Rohit Sharma’s era as full-time Indian ODI skipper began impressive, as the ‘Men in Blue’ smashed the West Indies by 6 wickets in the first ODI and takes a 1-0 lead in the 3-match ODI series. Rohit Sharma had a great time using the Decision Review System (DRS) as well. Despite 3 Three on-field reviews were reversed when the ‘Hitman’ utilized the DRS. Former Indian captain, Sunil Gavaskar has spoken out about Rohit Sharma’s brilliant use of the Review System.
It Was Called Dhoni Review System, Now It’s ‘Rohit System’: Gavaskar
Rohit Sharma is getting it absolutely right so far: Sunil Gavaskar
India requested to review three times throughout the game. The 1st came in the 12th over against Darren Bravo, when the Hawkeye out and the playback verified that there was no bat involvement. Washington Sundar’s straight and short ball hit the batsman’s pads cleanly.
The 2nd came in the 20th over when ball-tracking displayed that Chahal’s delivery would’ve thumped against the wickets, halting Nicolas Pooran’s 18 (25) knock.
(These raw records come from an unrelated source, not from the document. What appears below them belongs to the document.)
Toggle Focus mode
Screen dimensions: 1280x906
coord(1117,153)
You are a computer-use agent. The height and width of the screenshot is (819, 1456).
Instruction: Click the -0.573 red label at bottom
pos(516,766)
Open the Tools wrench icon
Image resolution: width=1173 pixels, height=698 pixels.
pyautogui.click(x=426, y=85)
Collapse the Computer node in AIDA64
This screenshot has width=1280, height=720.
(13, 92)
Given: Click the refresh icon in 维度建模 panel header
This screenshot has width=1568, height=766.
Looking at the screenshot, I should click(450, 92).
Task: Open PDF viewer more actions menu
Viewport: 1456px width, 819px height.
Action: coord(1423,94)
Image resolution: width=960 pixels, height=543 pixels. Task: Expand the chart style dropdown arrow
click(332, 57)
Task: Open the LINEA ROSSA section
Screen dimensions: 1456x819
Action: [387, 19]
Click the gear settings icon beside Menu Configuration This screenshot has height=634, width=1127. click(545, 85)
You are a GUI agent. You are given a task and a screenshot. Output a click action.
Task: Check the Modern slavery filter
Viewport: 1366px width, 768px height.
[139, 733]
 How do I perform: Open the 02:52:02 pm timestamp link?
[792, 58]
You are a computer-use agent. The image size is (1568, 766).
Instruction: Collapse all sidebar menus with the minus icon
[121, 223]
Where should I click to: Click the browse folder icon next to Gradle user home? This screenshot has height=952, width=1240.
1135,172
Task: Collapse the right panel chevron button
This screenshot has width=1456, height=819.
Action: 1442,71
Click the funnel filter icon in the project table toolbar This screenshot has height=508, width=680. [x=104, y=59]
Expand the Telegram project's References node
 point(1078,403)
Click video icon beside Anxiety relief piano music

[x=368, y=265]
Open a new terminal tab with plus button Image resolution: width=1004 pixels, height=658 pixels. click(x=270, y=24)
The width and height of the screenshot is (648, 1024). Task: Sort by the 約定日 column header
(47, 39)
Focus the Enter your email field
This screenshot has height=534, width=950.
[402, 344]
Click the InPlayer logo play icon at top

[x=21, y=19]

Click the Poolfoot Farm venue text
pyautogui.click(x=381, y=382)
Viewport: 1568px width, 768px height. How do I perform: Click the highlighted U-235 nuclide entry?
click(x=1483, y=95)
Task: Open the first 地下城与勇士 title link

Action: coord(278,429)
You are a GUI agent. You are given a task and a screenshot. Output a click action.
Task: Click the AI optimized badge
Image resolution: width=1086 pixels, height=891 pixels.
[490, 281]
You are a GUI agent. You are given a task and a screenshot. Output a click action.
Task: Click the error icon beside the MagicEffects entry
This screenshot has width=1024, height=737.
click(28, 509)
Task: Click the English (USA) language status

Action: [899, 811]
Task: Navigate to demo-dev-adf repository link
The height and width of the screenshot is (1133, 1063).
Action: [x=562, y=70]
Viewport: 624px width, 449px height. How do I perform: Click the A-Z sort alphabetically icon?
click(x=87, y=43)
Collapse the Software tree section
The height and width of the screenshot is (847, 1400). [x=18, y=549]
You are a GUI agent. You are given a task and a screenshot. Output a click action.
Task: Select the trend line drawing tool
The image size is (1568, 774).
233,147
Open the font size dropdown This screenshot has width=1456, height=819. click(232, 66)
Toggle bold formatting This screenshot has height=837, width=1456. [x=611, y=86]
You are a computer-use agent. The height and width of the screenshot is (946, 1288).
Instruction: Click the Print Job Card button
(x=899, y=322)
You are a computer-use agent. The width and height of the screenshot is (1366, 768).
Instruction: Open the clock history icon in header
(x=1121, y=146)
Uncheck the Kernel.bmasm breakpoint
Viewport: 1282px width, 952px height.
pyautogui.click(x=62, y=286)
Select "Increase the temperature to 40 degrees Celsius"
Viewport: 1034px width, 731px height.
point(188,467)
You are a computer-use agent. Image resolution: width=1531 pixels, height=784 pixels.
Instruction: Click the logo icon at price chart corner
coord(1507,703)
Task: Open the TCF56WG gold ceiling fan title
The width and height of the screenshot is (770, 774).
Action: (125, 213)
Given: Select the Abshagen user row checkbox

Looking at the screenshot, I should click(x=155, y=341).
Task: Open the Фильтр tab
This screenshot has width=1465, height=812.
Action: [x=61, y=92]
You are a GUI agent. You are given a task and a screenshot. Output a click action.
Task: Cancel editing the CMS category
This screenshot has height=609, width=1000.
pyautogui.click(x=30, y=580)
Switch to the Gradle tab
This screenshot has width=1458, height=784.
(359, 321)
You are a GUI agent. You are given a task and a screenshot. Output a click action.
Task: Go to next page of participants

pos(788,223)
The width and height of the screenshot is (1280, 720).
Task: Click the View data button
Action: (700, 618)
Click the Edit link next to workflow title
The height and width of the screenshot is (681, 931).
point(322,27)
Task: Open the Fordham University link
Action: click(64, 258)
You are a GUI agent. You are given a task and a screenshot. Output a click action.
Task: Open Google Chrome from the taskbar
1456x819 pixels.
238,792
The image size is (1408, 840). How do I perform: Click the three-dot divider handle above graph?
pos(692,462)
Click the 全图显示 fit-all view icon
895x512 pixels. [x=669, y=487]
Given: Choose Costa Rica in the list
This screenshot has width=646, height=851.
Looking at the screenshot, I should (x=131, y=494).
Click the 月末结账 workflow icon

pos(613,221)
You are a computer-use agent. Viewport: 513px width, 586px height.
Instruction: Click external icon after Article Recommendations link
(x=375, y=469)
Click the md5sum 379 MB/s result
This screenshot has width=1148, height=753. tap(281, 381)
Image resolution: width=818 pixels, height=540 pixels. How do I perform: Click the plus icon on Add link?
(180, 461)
The 3rd came when Chahal’s leg-break clipped the outside edge of Shamarh Brooks’ bat, where the former skipper Virat Kohli advised captain Rohit to go for the replay. As a result, India came back successfully in the DRS for all 3 of them.
Gavaskar stated that while he referred to DRS as the ‘Dhoni Review System’ during MS Dhoni’s era with the Indian side, he believes that now it is the time to term it as the ‘Rohit System.’
“When Dhoni was there I used to call it the Dhoni Referral System. And I mentioned it in the commentary that you can now call it the Rohit system because he is getting it absolutely right so far,” he said.
Gavaskar went on to say that the wicket-keeper plays an important role in supporting the skipper in making DRS decisions, citing Pant’s hesitation after confirming Brooks’ removal.
“There will be situations where you will be getting it wrong but it is the wicketkeeper who plays the crucial role here because he is going to guide you here as to where the ball was pitched. If the ball hits the pads, below the knee roll or above then the bowler comes in. Otherwise, it is the wicketkeeper who plays a crucial role,” he concluded.